Saved entries:
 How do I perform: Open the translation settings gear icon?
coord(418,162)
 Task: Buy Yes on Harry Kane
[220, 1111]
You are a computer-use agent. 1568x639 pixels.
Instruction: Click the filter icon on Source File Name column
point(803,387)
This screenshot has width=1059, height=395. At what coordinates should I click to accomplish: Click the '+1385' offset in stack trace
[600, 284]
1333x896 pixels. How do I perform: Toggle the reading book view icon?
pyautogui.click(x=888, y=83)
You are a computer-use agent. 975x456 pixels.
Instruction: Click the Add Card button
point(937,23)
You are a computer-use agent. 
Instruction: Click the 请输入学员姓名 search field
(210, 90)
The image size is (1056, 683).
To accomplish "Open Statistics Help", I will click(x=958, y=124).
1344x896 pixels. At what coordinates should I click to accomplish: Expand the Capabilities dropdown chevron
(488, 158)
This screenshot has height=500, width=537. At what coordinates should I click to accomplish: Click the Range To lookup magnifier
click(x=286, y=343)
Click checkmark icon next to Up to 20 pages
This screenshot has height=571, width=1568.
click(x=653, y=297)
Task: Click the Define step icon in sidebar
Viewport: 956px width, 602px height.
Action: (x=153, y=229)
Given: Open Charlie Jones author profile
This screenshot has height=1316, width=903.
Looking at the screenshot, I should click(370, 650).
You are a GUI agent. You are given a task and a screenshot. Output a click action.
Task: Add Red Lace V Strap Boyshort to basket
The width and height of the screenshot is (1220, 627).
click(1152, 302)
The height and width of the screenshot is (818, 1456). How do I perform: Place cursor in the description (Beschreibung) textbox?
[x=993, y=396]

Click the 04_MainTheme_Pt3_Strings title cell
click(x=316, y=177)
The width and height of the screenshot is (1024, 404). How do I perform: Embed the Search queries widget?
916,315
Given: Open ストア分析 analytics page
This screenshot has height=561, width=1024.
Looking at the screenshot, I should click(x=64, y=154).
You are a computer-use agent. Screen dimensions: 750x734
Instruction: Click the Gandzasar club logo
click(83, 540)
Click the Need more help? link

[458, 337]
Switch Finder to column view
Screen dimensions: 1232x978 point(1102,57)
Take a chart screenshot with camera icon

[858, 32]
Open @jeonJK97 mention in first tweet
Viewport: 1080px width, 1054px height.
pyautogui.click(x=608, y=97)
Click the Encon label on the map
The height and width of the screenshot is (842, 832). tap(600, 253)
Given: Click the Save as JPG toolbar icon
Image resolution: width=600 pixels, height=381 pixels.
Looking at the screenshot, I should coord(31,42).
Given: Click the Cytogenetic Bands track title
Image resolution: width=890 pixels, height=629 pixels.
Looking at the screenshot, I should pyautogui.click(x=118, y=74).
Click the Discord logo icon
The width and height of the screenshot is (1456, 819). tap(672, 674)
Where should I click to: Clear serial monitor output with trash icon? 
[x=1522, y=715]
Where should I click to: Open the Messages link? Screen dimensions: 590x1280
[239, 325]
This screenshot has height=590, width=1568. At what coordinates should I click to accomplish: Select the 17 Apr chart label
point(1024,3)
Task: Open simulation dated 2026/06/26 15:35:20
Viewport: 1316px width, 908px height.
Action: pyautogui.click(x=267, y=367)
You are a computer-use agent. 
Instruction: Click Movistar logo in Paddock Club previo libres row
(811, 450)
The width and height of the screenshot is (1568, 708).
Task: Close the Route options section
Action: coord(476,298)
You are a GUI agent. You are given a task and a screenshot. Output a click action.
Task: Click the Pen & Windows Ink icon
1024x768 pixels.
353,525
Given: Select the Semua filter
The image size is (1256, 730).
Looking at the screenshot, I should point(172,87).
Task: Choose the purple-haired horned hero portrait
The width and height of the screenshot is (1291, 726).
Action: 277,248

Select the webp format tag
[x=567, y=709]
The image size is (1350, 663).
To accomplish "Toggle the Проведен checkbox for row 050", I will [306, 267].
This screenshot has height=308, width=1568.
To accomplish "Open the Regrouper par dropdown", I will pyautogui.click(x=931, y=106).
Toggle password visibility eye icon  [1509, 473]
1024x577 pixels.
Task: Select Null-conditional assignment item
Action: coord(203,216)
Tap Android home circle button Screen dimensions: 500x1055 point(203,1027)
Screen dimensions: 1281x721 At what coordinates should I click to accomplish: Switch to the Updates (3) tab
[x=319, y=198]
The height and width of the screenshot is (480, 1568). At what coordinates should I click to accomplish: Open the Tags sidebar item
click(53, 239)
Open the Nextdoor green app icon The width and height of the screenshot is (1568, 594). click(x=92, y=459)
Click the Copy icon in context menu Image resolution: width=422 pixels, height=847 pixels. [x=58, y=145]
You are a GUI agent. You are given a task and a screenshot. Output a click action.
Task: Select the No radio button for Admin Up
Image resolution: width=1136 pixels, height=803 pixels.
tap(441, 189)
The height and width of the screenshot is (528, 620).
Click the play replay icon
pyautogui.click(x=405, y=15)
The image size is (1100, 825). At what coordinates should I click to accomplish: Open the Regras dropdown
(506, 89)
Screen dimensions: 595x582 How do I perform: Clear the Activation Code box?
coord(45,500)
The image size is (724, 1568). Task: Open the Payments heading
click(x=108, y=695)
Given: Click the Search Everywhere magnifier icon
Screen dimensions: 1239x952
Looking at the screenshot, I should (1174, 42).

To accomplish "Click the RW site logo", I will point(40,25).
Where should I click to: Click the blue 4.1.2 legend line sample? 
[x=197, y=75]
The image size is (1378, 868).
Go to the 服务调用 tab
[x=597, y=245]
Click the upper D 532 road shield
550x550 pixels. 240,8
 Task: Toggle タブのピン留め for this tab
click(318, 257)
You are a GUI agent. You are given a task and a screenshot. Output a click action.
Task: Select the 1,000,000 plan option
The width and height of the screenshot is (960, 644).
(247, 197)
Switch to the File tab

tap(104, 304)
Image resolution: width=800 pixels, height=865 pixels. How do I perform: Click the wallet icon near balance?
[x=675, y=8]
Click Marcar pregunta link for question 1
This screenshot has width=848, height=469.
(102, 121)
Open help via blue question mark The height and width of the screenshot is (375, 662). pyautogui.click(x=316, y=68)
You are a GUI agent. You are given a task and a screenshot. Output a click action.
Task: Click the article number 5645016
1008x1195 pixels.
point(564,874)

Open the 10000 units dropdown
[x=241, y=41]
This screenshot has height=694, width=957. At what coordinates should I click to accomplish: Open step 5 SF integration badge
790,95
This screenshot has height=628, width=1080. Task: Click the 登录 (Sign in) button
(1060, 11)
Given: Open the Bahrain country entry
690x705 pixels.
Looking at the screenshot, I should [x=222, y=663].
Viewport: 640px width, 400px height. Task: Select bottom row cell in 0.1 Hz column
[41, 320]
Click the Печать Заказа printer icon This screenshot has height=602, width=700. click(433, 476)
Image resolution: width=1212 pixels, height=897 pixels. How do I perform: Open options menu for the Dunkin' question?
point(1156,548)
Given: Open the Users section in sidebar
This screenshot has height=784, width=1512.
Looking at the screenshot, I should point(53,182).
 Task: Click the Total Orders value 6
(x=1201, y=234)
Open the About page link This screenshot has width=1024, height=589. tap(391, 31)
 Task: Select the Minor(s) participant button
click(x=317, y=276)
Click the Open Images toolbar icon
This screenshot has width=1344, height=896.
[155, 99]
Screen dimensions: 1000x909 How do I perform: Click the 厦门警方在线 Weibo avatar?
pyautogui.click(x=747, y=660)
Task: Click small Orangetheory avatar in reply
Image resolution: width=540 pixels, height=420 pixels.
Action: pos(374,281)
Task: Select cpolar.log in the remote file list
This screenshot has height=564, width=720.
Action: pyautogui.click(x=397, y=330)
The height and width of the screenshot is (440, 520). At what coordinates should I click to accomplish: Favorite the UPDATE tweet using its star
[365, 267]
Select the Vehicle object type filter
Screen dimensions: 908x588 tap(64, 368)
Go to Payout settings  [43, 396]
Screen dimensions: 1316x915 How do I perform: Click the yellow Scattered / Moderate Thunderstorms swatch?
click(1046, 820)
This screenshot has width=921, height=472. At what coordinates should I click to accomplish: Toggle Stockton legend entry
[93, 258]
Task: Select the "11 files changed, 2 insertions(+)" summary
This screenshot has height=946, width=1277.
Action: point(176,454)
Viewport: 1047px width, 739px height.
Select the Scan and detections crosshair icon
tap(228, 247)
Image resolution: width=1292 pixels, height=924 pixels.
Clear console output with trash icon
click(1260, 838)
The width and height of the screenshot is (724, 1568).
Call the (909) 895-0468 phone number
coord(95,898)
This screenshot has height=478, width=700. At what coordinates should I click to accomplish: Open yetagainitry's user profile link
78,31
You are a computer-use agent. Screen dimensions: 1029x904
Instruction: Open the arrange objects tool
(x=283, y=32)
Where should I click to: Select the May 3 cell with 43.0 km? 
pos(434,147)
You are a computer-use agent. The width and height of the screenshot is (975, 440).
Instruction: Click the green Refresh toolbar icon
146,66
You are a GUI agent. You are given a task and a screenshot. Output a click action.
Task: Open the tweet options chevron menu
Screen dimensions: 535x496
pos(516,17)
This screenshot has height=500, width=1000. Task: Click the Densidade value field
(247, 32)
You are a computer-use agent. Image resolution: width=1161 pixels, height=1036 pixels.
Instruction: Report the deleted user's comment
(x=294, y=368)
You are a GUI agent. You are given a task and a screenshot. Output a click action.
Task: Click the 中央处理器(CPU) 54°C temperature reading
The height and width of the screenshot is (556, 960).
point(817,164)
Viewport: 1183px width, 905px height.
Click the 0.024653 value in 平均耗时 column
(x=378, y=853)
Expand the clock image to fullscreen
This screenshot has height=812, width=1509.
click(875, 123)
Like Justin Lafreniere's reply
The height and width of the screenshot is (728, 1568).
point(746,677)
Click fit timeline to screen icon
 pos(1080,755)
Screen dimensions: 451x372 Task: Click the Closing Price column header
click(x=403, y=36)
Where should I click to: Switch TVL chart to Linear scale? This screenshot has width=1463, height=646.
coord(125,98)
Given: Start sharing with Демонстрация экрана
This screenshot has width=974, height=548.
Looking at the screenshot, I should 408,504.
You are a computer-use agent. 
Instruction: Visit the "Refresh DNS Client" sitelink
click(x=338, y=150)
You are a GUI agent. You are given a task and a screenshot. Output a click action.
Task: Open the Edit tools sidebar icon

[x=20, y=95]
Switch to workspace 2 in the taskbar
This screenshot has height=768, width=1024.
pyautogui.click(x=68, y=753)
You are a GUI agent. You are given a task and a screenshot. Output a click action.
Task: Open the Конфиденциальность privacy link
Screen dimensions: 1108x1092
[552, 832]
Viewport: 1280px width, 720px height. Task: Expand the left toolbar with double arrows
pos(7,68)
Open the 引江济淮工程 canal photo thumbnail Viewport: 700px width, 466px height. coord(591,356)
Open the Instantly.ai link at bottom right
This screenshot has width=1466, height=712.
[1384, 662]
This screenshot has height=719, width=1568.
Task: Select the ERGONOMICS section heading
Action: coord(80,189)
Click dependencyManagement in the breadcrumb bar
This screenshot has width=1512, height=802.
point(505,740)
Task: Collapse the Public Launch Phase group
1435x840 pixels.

Task:
Output the line containing "Screen dimensions: 1108x1092" together with all later lines of the entries, exactly as written, through the final line.

Answer section:
Screen dimensions: 1108x1092
[552, 832]
Viewport: 1280px width, 720px height. Task: Expand the left toolbar with double arrows
pos(7,68)
Open the 引江济淮工程 canal photo thumbnail Viewport: 700px width, 466px height. coord(591,356)
Open the Instantly.ai link at bottom right
This screenshot has width=1466, height=712.
[1384, 662]
This screenshot has height=719, width=1568.
Task: Select the ERGONOMICS section heading
Action: coord(80,189)
Click dependencyManagement in the breadcrumb bar
This screenshot has width=1512, height=802.
point(505,740)
Task: Collapse the Public Launch Phase group
1435x840 pixels.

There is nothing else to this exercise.